An Activist Law Firm

Stuart Pivar Denies Being a "Crackpot"

One of the upsides to publishing is that you get to share your knowledge and opinions.

One of the downsides… you open yourself up to criticism. I’ve certainly suffered my share of slings and arrows. If the day comes that I can’t take it anymore, I’ll stop writing.

Stuart Pivar apparently published a book called LifeCode: The Theory of Biological Self Organization. I have not read it, I don’t have any opinion about his theories. Someone did though… Paul Myers wrote a review of it in which he called the author a “crackpot.”

For that offense, Pivar filed a defamation suit. Now on THAT, I’ll enter an opinion – and I will call Pivar a lot worse than a crackpot. First off, if you read the reviews on Amazon.com, here, you’ll see that it is a generally-accepted notion that Pivar’s writing has zero scientific merit.

One reviewer wrote:

I do not own this book. I do not propose to read it. My “rating” is based solely upon the fact that the author has chosen to sue a reviewer for “Injury – Assault, Libel, and Slander”, because he didn’t like the review. (Unlike the author, the reviewer is a professional biology professor who actually understands this subject.) No reputable scientist would react in this way – indeed the whole point of science is to prove things wrong! (As Richard Feynman wrote, “We are trying to prove ourselves wrong as quickly as possible, because only in that way can we find progress.”) So caveat emptor…

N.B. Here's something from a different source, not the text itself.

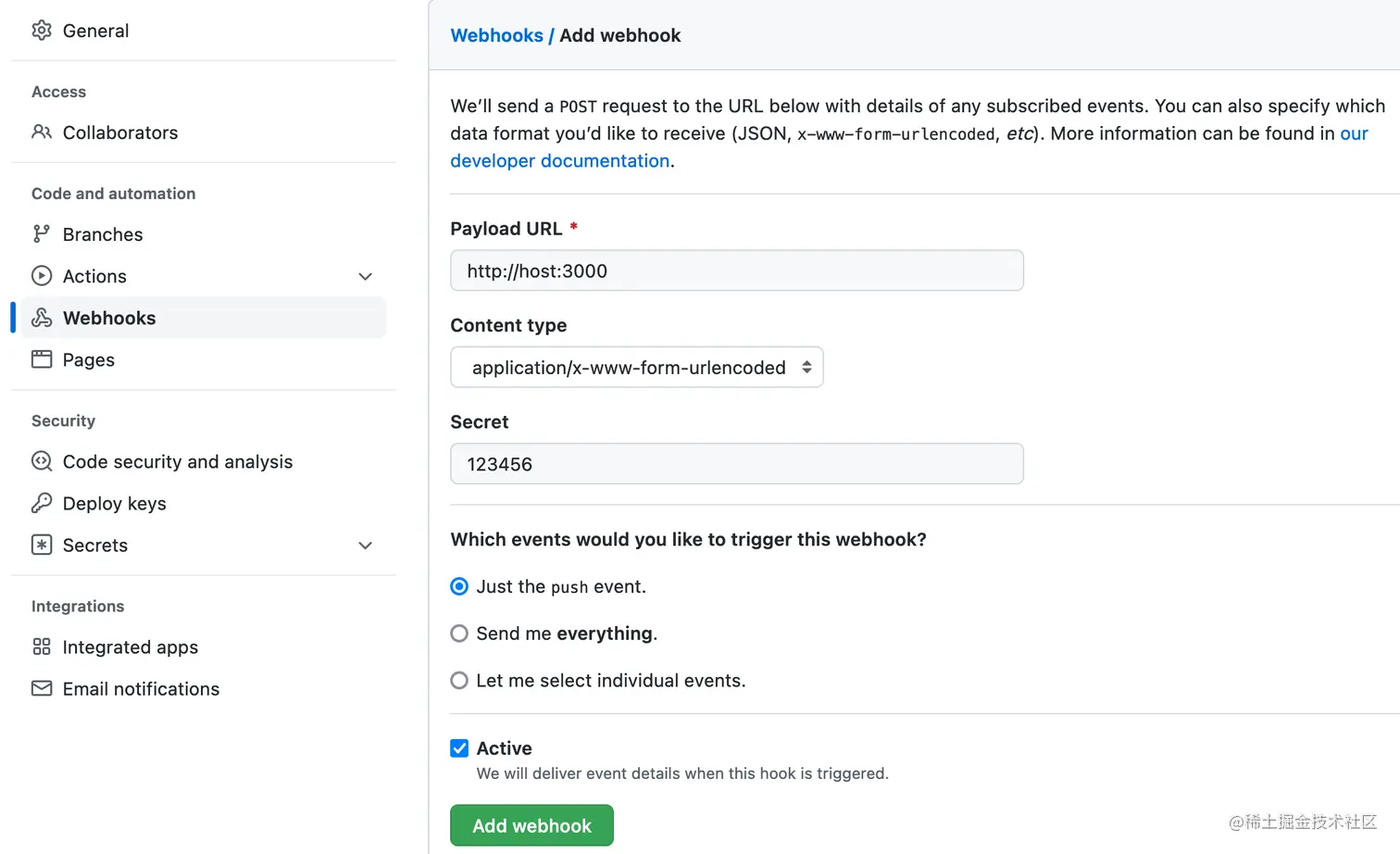
Task: Select 'Just the push event' radio button
Action: pos(459,586)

Amen… Pivar may or may not be a crackpot, I lack the scientific knowledge upon which to base an opinion. Nevertheless, he is a desperately in need of a lesson in First Amendment law (as is his lawyer). I look forward to Mr. Myers finding himself good defense counsel who not only gets this case tossed where it belongs, but files a strong counterclaim and a motion for sanctions against Pivar for such a patently frivolous suit.

There is no way that even the most brain dead judge in the nation wouldn’t see this word “crackpot” for what it is — protected rhetorical hyperbole. Freedom of speech wouldn’t be worth much if defamation law were permitted to remove hyperbole from all conversation.